Even though `Vrt` is not a "real" library, it can still give some helpful information about what it can do:

In [5]:
help(Vrt)

Help on module Vrt:

NAME
    Vrt

CLASSES
    builtins.object
        VrtReader
    
    class VrtReader(builtins.object)
     |  VrtReader(vrt_file)
     |  
     |  Read and provide an interface to a VRT file.
     |  
     |  Methods defined here:
     |  
     |  __init__(self, vrt_file)
     |      vrt_file should be either a file object or a file name.
     |  
     |  info(self)
     |      Return a multi-line string with some summary information.
     |  
     |  map_tokens_to_field(self, tokens, field)
     |      Given a list of tokens and a field name, return a list of values in that field
     |  
     |  token_field_is_value(self, token, field, value)
     |      True iff given token has given value in given field
     |  
     |  token_values(self, field)
     |      Return a list of values seen in a named field
     |  
     |  ----------------------------------------------------------------------
     |  Data descriptors defined here:
     |  
     |  __dict__
     |  

Let's see what the functions `map_tokens_to_field()`, `token_field_is_value()` and `token_values()` can do.

First, `field_values()` lists what values the token fields have, ie. what annotations have been used in, say, the `msd` field.

In [9]:
vrt.field_values('pos')

AttributeError: 'VrtReader' object has no attribute 'field_values'

`map_tokens_to_field()` and `token_field_is_value()` can be used to filter and select tokens and fields.
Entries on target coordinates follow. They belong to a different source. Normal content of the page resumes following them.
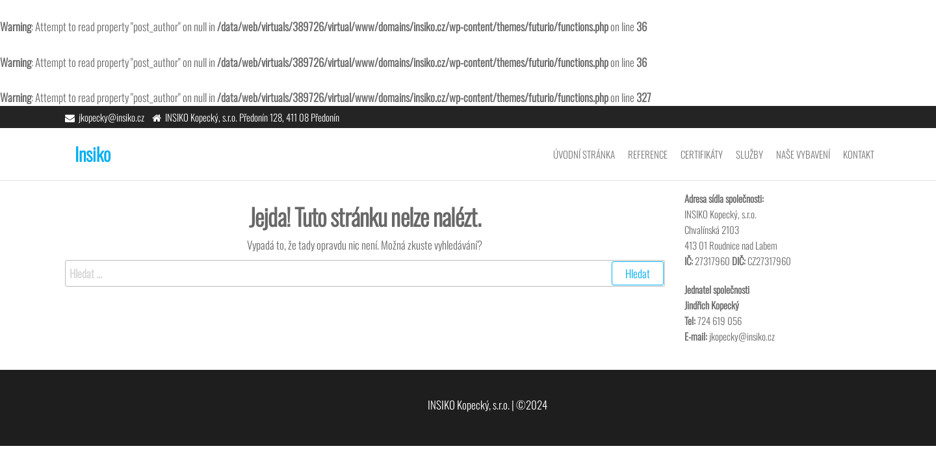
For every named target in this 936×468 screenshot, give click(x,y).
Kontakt (858, 154)
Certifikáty (702, 154)
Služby (749, 154)
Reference (648, 154)
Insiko (92, 153)
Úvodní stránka (584, 154)
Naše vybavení (803, 154)
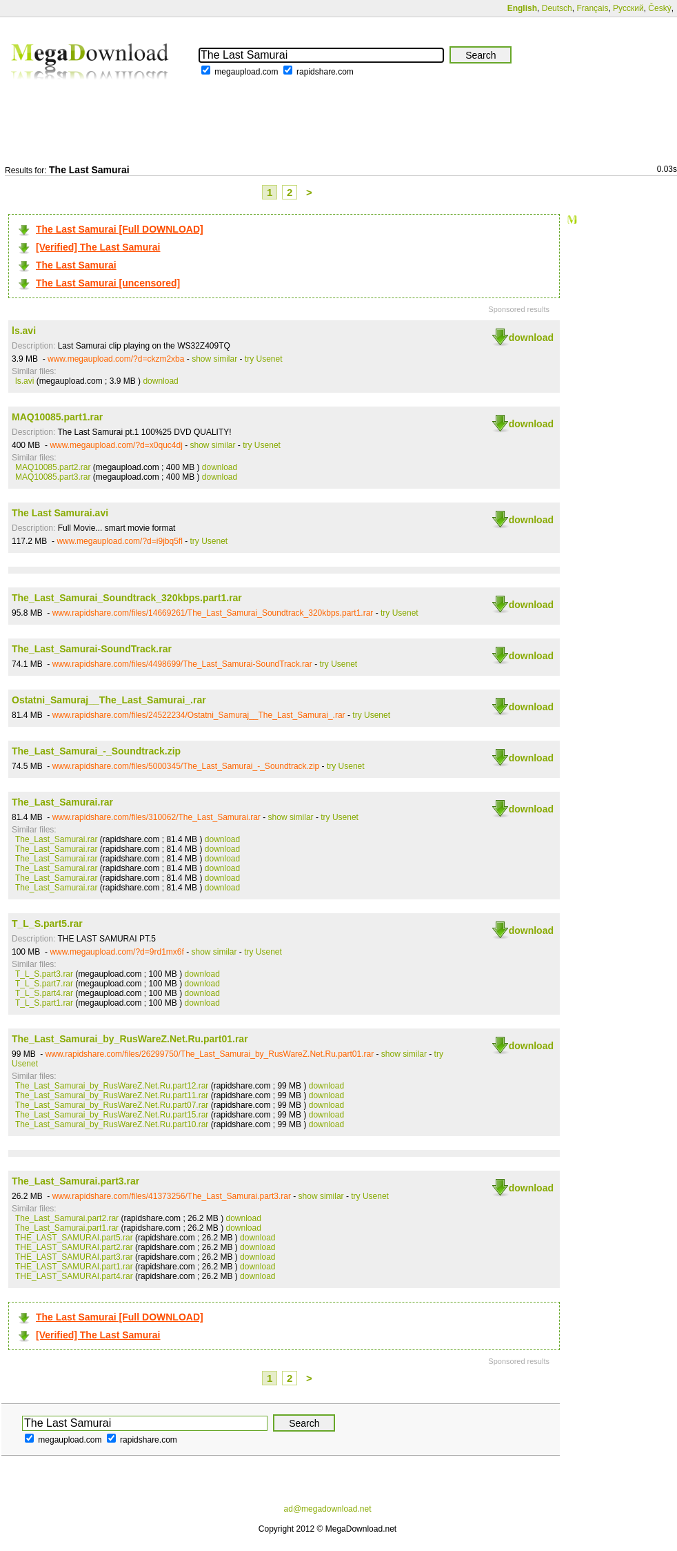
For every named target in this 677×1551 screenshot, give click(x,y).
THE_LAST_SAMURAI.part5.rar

For now, let's do that to one singular text, using the `tokens()` of the first text in the file, ie. `vrt.texts[0]`:

In [11]:
# This will be a list of those tokens that have "V" as their "pos"
verbs_only = [token for token in vrt.texts[0].tokens() if vrt.token_field_is_value(token, "pos", "V")]
# This will be a list of the lemmas of those tokens
verb_lemmas = vrt.map_tokens_to_field(verbs_only, "lemma")
print(verb_lemmas)

['kääntyä', 'katsoa', 'huomata', 'olla', 'hohtaa', 'olla', 'muistaa', 'särkyä', 'karata', 'näyttää', 'olla', 'jatkua', 'ajatella', 'kokeilla', 'vaikuttaa', 'kiihtyä', 'seurata', 'muistuttaa', 'olla', 'ostaa', 'olla', 'ettei', 'nähdä', 'keittää', 'olla', 'lähteä', 'ellei', 'olla', 'sattua', 'laittaa', 'alkaa', 'syöttää', 'alkaa', 'kehkeytyä', 'olla', 'tietää', 'ettei', 'sijaita', 'ei', 'pystyä', 'kurkistaa', 'olla', 'peljätä', 'joutua', 'soittaa', 'ei', 'näyttää', 'kiihtyä', 'ei', 'haistaa', 'olla', 'syttyä', 'palaa', 'olla', 'terästää', 'tulla', 'tutkia', 'olla', 'onkia', 'suoristaa', 'tehdä', 'alkaa', 'nukuttaa', 'estää', 'nukahtaa', 'kontata', 'koettaa', 'työntää', 'hohtaa', 'olla', 'pulpahtaa', 'olla', 'tulla', 'riippua', 'kulkea', 'kadota', 'olla', 'hyytyä', 'olla', 'leijua', 'olla', 'upota', 'ilmestyä', 'miettiä', 'olla', 'koskea', 'alkaa', 'imeytyä', 'olla', 'kiristyä', 'alkaa', 'kiihtyä', 'upota', 'olla', 'alkaa', 'suoltua', 'kadota', 'olla', 'olla', 'olla', 'olla', 'tehdä', 'ki

Okay, that's enough for this Notebook. Feel free to play around with the data, you won't break anything. See you in the next Notebook on doing some analysis!